— START SUPPLIED TEXT —

Expenditures by advertisers tend to be cyclical, reflecting
overall economic conditions and budgeting and buying patterns.
Since we derive most of our revenues from advertising, any
decreases in or delays in advertising spending due to general
economic conditions could reduce our revenues or negatively
impact our ability to grow our revenues.
18
Financial
results for any particular period do not predict results for
future periods.
There can be no assurance that the purchasing pattern of
advertisers on Yahoo! Properties will not fluctuate, that
advertisers will not make smaller and shorter-term purchases, or
that market prices for online advertising will not decrease due
to competitive or other factors. In addition, there can be no
assurance that the volume of searches conducted, the amounts bid
by advertisers for search marketing listings or the number of
advertisers that bid in our search marketing marketplace will
not vary widely from period to period. As revenues from new
sources increase, it may become more difficult to predict our
financial results based on historical performance. You should
not rely on the results for any period as an indication of
future performance.
We
estimate tax liabilities, the final determination of which is
subject to review by domestic and international taxation
authorities.
We are subject to income taxes and other taxes in both the U.S.
and the foreign jurisdictions in which we currently operate or
have historically operated. We are also subject to review and
audit by both domestic and foreign taxation authorities. The
determination of our worldwide provision for income taxes and
current and deferred tax assets and liabilities requires
judgment and estimation. In the ordinary course of our
business, there are many transactions and calculations where the
ultimate tax determination is uncertain. Although we believe
our tax estimates are reasonable, the ultimate tax outcome may
materially differ from the tax amounts recorded in our
consolidated financial statements and may materially affect our
income tax provision, net income or cash flows in the period or
periods for which such determination is made.
We
rely on the value of our brands, and a failure to maintain or
enhance the Yahoo! brands in a cost-effective manner could harm
our operating results.
We believe that maintaining and enhancing our brands, including
those that contain the Yahoo! name as well as those that do not,
is an important aspect of our efforts to attract and expand our
user, advertiser, and Affiliate base. We also believe that the
importance of brand recognition will increase due to the
relatively low barriers to entry in the Internet market. We
have spent considerable money and resources to date on the
establishment and maintenance of our brands, and we anticipate
spending increasing amounts of money on, and devoting greater
resources to, advertising, marketing and other brand-building
efforts to preserve and enhance consumer awareness of our
brands. We may not be able to successfully maintain or enhance
consumer awareness of our brands and, even if we are successful
in our branding efforts, these efforts may not be
cost-effective. If we are unable to maintain or enhance
customer awareness of our brands in a cost-effective manner, our
business, operating results and financial condition could be
harmed.

— END SUPPLIED TEXT —

In the risk-factors excerpt, what does it say the ultimate tax outcome may materially affect?

— START DATA PROVIDED —

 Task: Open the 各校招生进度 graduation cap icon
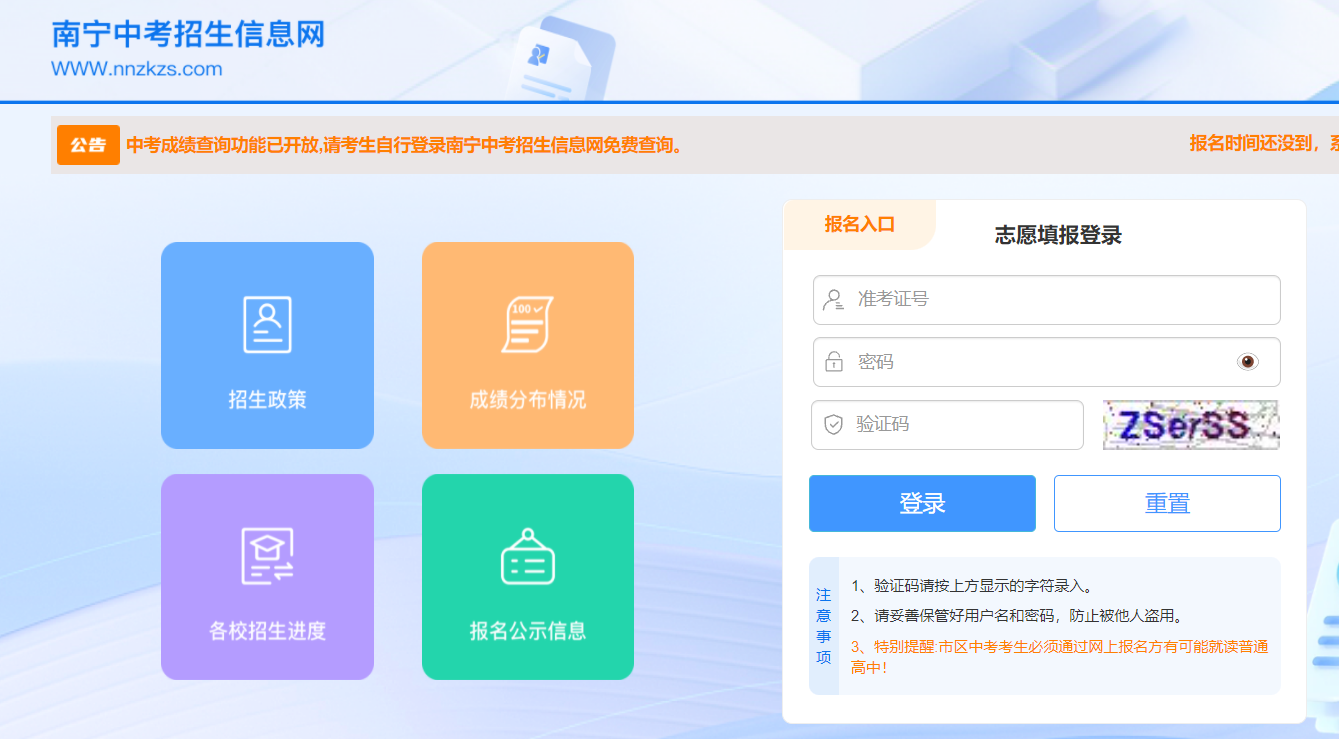(x=267, y=556)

— END DATA PROVIDED —

■ OUTPUT BELOW
- Income tax provision
- Net income
- Cash flows